Kawok helps us navigate through our problems by washing away the things we no longer need in our lives. Nothing can resist the strength of her current as it clears our path of debris. This can seem destructive, but it is purely to allow the new growth, the new birth to emerge.
The day 5 Kawok is a day to focus your energies on bringing new growth into your world. Whether it truly is bringing a new life into the world, or a project you have been working on, the energy of today is conducive with working to clear the way to allow its smooth passage from the darkness into the light. That is not to say that this process will be entirely free of resistance, some work may be required to ensure a safe arrival, but the results should be worth the effort.
The Nawal Kawok
While most healing roles do not seem to be gender specific, one is. Both women and men may be healers, prayer makers, herbalists and diviners, only women will become midwives. Kawok is the energy of the midwife. It helps to clear the obstructions from the birth process, in some ways it actually represents the birth process. Kawok brings the new into the world. In the Mayan cross, Kawok, the birth process finishes the sequence which starts with Aq’ab’al (conception) and moves through B’atz (gestation.) In the sequence of the calendar, Kawok precedes Ajpu. Ajpu represents the resurrection of the maize lord, also the creation of the world. Kawok creates the conditions for that to happen, the rain which brings forth the sprouting of the maize.

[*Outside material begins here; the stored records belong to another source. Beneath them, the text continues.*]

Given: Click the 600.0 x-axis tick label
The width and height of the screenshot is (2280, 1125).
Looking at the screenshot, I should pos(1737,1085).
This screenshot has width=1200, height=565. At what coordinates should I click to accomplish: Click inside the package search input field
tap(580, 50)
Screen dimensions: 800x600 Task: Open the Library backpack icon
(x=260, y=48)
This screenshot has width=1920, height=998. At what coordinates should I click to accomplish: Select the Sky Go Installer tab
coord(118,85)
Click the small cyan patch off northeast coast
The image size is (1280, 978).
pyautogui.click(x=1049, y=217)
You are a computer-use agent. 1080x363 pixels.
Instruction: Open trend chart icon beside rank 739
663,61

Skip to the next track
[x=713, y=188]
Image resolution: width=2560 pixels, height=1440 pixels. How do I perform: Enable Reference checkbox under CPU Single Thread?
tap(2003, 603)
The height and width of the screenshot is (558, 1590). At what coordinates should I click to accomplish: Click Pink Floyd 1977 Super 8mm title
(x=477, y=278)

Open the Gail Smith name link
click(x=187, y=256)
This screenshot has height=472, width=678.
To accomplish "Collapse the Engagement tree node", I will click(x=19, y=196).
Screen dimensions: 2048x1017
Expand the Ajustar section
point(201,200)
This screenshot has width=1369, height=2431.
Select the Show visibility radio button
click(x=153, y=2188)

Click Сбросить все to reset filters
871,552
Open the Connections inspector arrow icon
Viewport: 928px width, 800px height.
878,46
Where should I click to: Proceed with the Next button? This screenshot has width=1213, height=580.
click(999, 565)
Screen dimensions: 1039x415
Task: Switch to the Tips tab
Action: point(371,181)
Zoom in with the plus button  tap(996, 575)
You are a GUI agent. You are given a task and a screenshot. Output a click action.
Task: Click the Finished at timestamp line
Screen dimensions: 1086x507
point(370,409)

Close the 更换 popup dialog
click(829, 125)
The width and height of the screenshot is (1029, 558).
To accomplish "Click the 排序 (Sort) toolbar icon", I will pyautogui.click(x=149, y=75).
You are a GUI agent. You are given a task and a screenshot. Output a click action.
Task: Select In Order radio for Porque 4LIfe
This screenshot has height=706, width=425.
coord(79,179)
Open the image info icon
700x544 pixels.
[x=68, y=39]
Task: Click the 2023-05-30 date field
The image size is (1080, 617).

In its storm aspect, Kawok can be destructive, although it is a destruction which allows a new creation to happen. Kawok energy can give rise to some tempestuous situations, it can be a day which can give people a rough ride, although this may be for the eventual good. It is a day to ask for the gentle rain to bless your crops, and for the harsh rain to stop. It is a day which washes away the old and outworn in life, so that the new growth, life and divinity may emerge.
The Number Five
The Sacred Mayan calendar is said to be a calendar of human life and can be seen as a microcosm of the human body. The number five is one of these parts. It is representative of the hand with its five digits. It is with our hands that we work, and with what we earn we pay our debts. Five is also a number that relates to the sacred fire where we pay our debts with offerings and prayers. Five might be so busy working that it fails to remember what it is working for. It can also signify that what it is attached to becomes work, or is “hard work”.